▸ What is needed
As written and without pictures, set down the lines from the one that contains "Where should I" through the end of the data.

╭─ Records provided

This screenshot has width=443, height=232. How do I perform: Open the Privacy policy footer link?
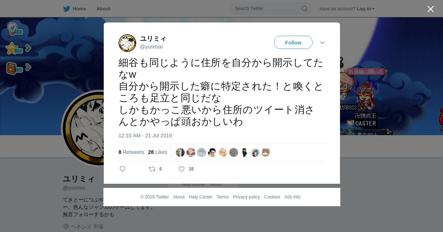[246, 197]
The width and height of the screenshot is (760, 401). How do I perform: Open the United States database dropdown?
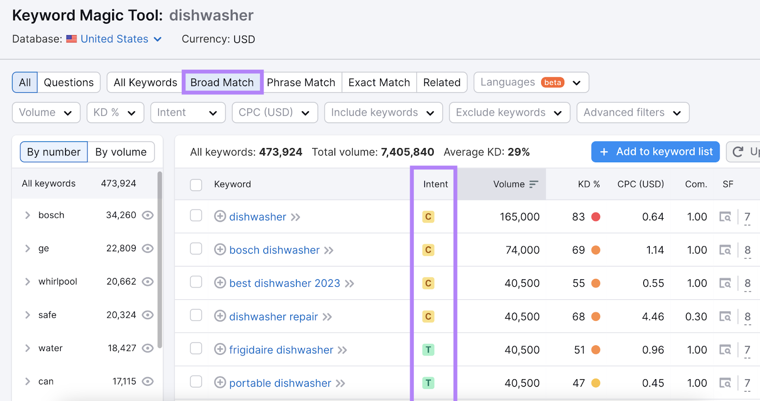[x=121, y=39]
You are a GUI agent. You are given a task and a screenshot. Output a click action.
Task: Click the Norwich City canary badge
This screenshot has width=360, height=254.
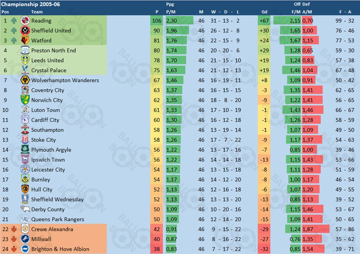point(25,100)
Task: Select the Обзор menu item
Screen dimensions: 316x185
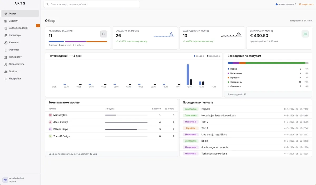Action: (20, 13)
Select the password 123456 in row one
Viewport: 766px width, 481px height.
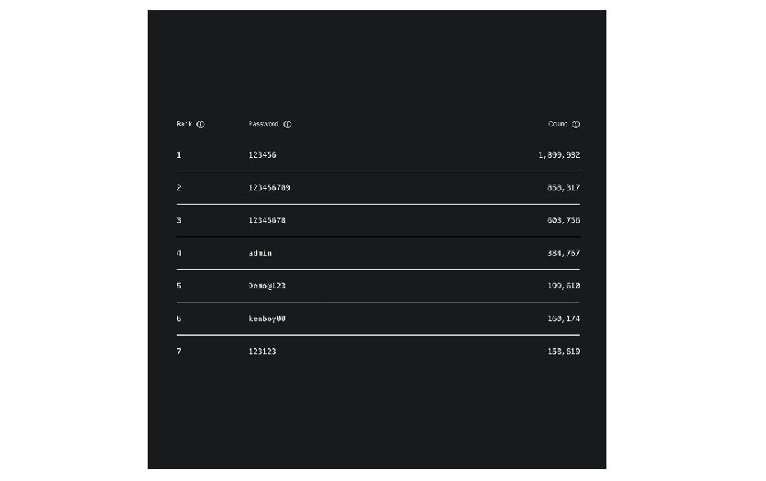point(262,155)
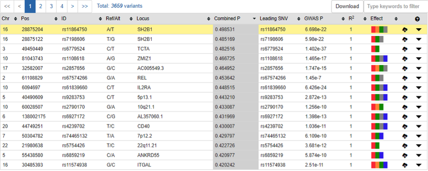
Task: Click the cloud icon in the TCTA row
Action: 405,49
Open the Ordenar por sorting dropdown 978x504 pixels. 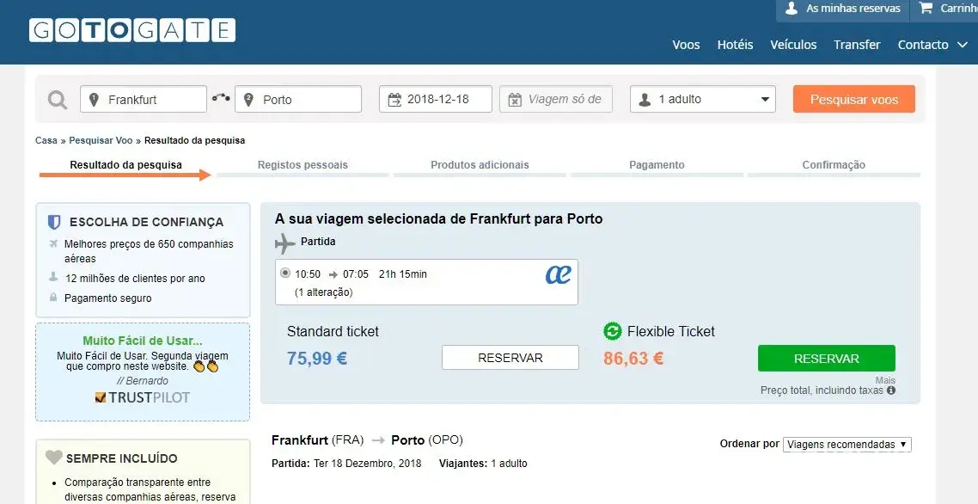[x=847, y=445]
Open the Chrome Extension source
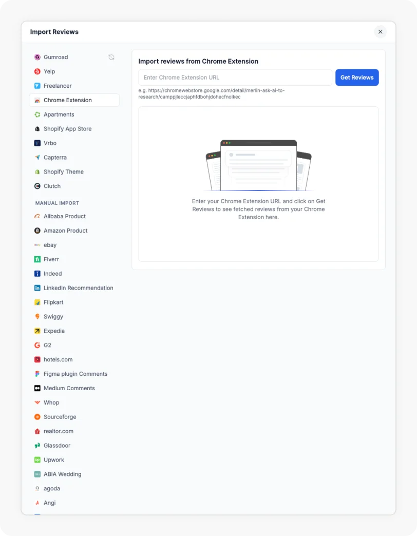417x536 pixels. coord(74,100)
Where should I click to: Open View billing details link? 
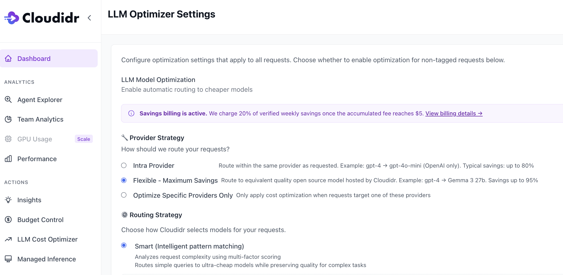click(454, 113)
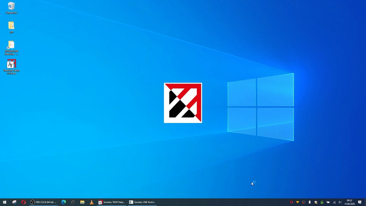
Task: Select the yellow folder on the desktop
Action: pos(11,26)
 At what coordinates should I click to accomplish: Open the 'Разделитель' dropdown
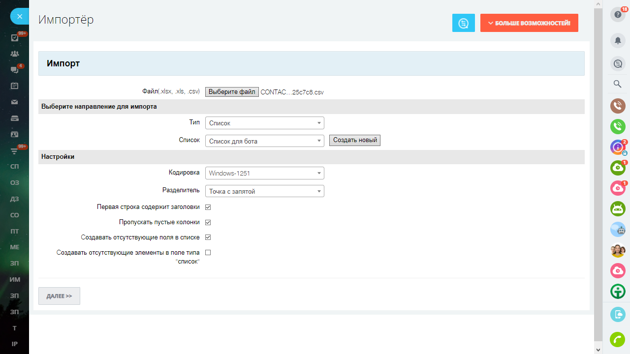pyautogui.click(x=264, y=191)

╰─

▸ Answer to the exercise
Where should I click to: Open View billing details link? 
click(454, 113)
Task: Select the yellow folder on the desktop
Action: pos(11,26)
 At what coordinates should I click to accomplish: Open the 'Разделитель' dropdown
pyautogui.click(x=264, y=191)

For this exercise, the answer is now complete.